Cosan Reports Q1 2026 Earnings: Net Loss Narrows, Debt Rises, Portfolio Gains Offset Early Bond Costs
Net debt at the quarter’s end rose 18 % to 11.5 billion R$, driven by lower dividend inflows and one‑off debt‑management payments. Nevertheless, net debt has declined 34 % compared with Q1 2025, a reduction the company attributes to capitalization efforts completed late last year.
Operating performance improved across Cosan’s five segments. Adjusted EBITDA grew 7 % in the Rumo rail‑logistics unit and 2 % in the Compass subsidiary. Rumo’s EBITDA reached 1.74 billion R$ (about US$345 million), up 7 % year‑on‑year, fueled by a 25 % jump in grain volumes. Compass, which is preparing for an initial public offering, generated 2.1 billion R$ (US$416 million) in net proceeds during the quarter.
Despite these gains, the debt‑service coverage ratio (DSCR) fell to 0.4×, a decline the company says reflects the exclusion of capital‑reduction effects from Compass in the trailing‑12‑month calculation.
Revenue for the quarter reached US$7.69 billion, beating the forecast of US$7.08 billion by 8.6 %. The growth is consistent with Cosan’s diversified portfolio, which includes fuel distribution through the Raízen joint venture, logistics via Rumo, and lubricants under the Moove brand.
The financial statement also shows a net financial result of negative 1.09 billion R$ (about US$216 million), a 51 % worsening year‑on‑year. Net debt at the holding level closed at 11.5 billion R$ (US$2.28 billion), up 18 % quarter‑on‑quarter.
Management highlighted that the early bond prepayment costs were a one‑off expense and that the investment portfolio’s performance helped offset the impact on earnings. The company also noted that the Compass IPO is a key liquidity event that will support the group’s capital structure.

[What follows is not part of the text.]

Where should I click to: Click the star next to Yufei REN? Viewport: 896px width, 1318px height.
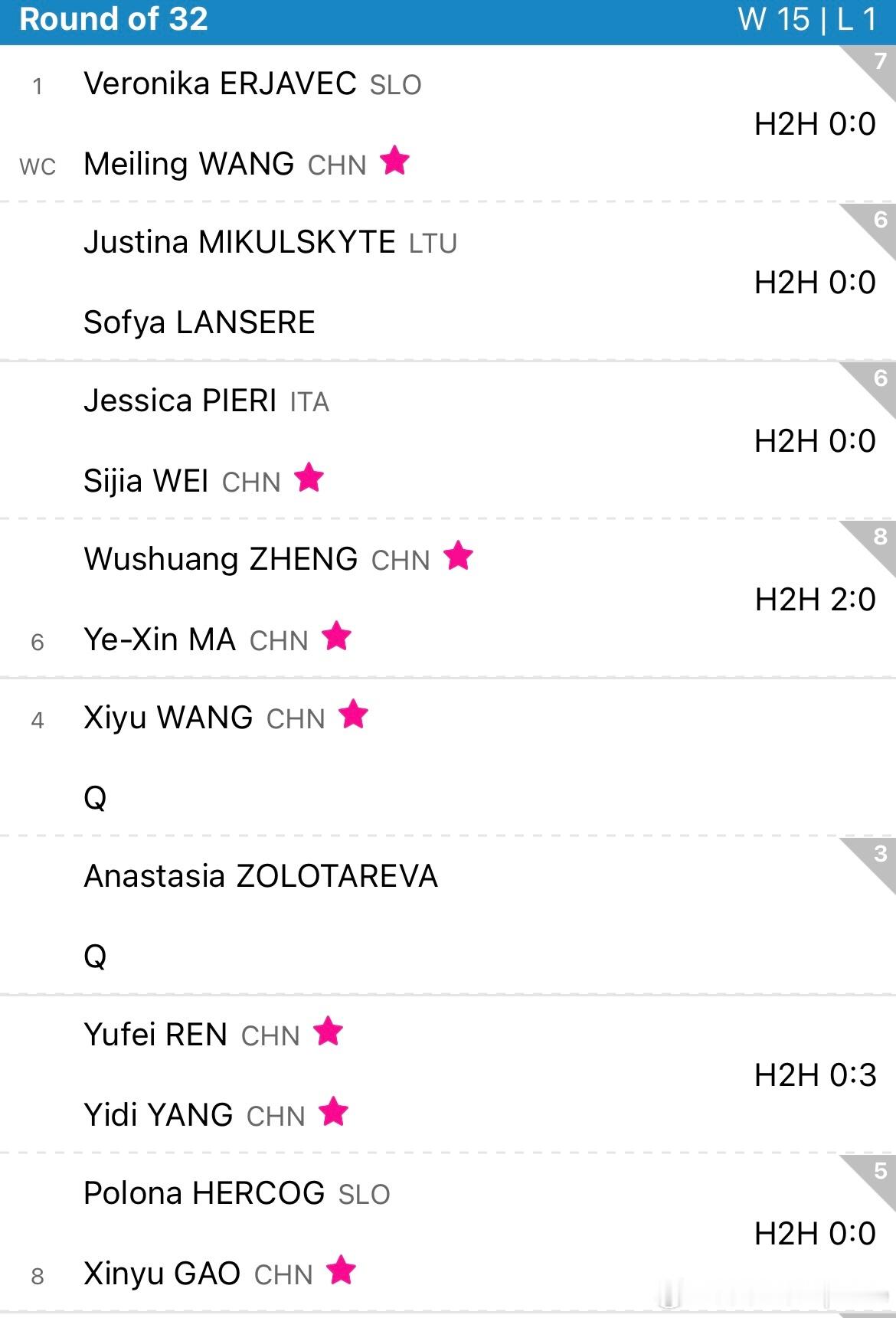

Cosan’s five operating segments—Raízen, Compass, Moove, Rumo, and Radar—continue to generate steady revenue streams. Raízen remains the largest Brazilian energy company by revenue, while Rumo’s rail network supports grain transport across the country.

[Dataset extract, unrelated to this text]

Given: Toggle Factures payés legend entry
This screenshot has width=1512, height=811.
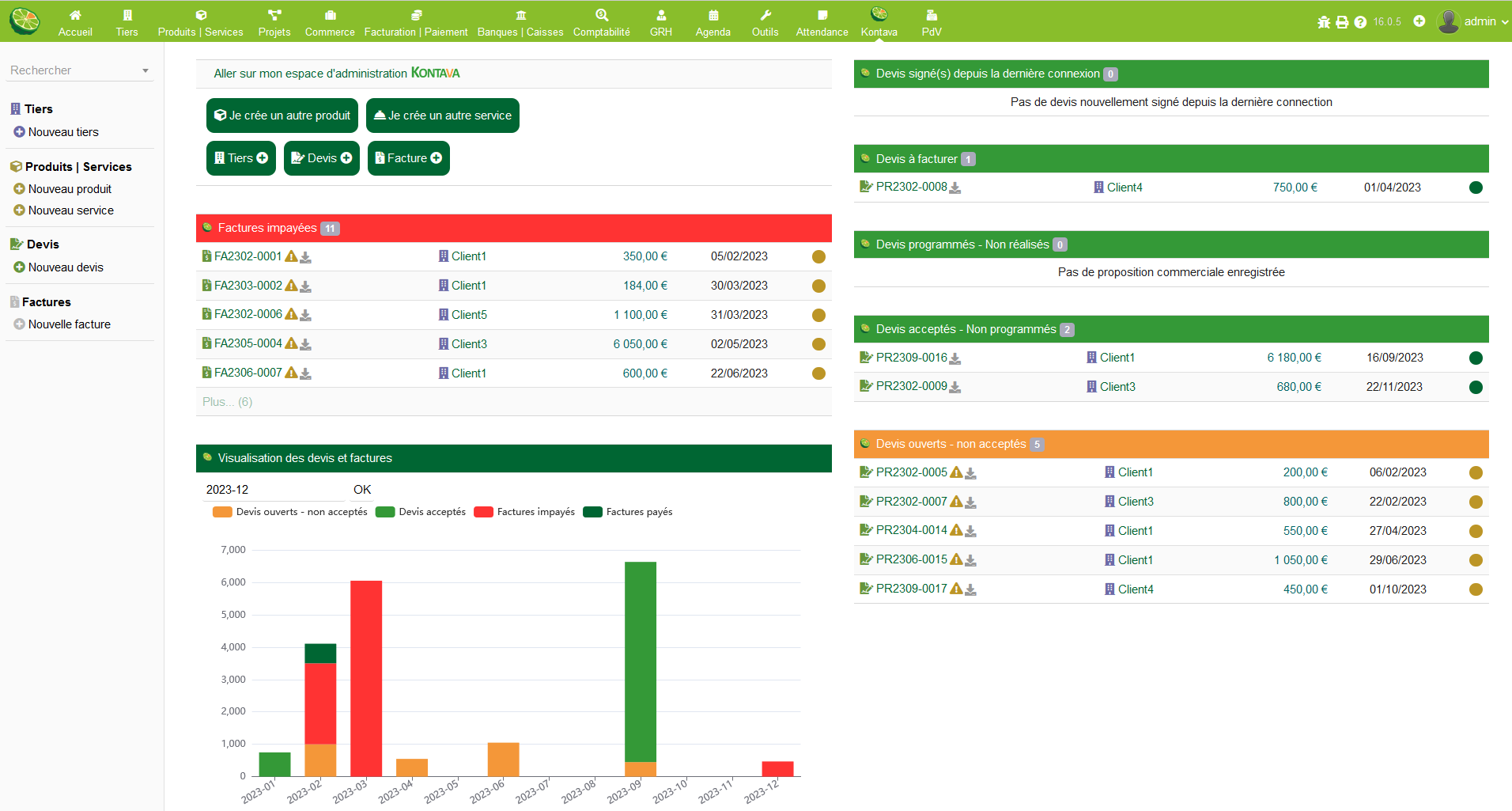Looking at the screenshot, I should click(628, 512).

Looking ahead, Cosan’s management plans to focus on reducing debt levels and improving cash flow. The company has not yet announced a schedule for the Compass IPO, but the proceeds are expected to further strengthen the balance sheet.
In summary, Cosan’s Q1 2026 results show a narrowing net loss and improved operating performance, but the company’s debt has risen on a quarterly basis. The early bond prepayment expense and a lower DSCR highlight the need for continued focus on capital structure. Investors will be watching for updates on the Compass IPO and further debt‑management actions.